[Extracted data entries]
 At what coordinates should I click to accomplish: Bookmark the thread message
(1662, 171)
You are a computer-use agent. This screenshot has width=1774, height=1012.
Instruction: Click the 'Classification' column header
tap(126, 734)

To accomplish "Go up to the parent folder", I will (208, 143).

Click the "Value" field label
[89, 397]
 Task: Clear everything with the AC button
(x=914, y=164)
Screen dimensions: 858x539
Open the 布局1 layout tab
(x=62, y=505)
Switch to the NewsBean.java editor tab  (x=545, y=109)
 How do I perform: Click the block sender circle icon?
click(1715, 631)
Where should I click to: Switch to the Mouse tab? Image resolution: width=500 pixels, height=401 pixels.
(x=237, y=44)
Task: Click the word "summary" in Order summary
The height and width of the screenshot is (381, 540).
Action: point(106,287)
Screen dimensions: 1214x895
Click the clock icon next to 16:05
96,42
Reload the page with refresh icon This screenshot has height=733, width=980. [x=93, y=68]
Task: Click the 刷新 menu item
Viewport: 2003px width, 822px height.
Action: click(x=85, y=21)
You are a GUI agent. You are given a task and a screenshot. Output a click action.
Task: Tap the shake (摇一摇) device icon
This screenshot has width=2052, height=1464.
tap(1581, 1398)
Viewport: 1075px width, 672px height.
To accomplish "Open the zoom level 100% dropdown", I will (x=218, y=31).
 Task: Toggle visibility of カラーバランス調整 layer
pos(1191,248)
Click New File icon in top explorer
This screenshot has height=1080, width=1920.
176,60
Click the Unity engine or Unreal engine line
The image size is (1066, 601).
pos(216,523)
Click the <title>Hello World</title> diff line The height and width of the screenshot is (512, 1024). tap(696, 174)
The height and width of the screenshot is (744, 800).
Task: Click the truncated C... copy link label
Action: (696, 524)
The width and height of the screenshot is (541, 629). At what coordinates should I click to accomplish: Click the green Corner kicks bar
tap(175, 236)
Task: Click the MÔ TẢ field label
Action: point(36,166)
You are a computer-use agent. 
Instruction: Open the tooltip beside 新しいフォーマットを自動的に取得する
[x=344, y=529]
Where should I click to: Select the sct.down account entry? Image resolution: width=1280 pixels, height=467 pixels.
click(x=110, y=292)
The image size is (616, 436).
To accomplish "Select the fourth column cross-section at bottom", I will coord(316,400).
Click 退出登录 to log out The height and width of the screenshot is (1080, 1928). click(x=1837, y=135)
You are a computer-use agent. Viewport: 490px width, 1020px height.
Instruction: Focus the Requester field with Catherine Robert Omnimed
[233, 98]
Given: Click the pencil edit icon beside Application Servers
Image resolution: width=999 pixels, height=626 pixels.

**YOUR GOAL:** Please reproduce the data above verbatim, from the line with "Screen dimensions: 858x539" to the line with "Action: (696, 524)", including both of those lines.

**SOLUTION TO THIS EXERCISE:**
Screen dimensions: 858x539
Open the 布局1 layout tab
(x=62, y=505)
Switch to the NewsBean.java editor tab  (x=545, y=109)
 How do I perform: Click the block sender circle icon?
click(1715, 631)
Where should I click to: Switch to the Mouse tab? Image resolution: width=500 pixels, height=401 pixels.
(x=237, y=44)
Task: Click the word "summary" in Order summary
The height and width of the screenshot is (381, 540).
Action: point(106,287)
Screen dimensions: 1214x895
Click the clock icon next to 16:05
96,42
Reload the page with refresh icon This screenshot has height=733, width=980. [x=93, y=68]
Task: Click the 刷新 menu item
Viewport: 2003px width, 822px height.
Action: click(x=85, y=21)
You are a GUI agent. You are given a task and a screenshot. Output a click action.
Task: Tap the shake (摇一摇) device icon
This screenshot has width=2052, height=1464.
tap(1581, 1398)
Viewport: 1075px width, 672px height.
To accomplish "Open the zoom level 100% dropdown", I will (x=218, y=31).
 Task: Toggle visibility of カラーバランス調整 layer
pos(1191,248)
Click New File icon in top explorer
This screenshot has height=1080, width=1920.
176,60
Click the Unity engine or Unreal engine line
The image size is (1066, 601).
pos(216,523)
Click the <title>Hello World</title> diff line The height and width of the screenshot is (512, 1024). tap(696, 174)
The height and width of the screenshot is (744, 800).
Task: Click the truncated C... copy link label
Action: (696, 524)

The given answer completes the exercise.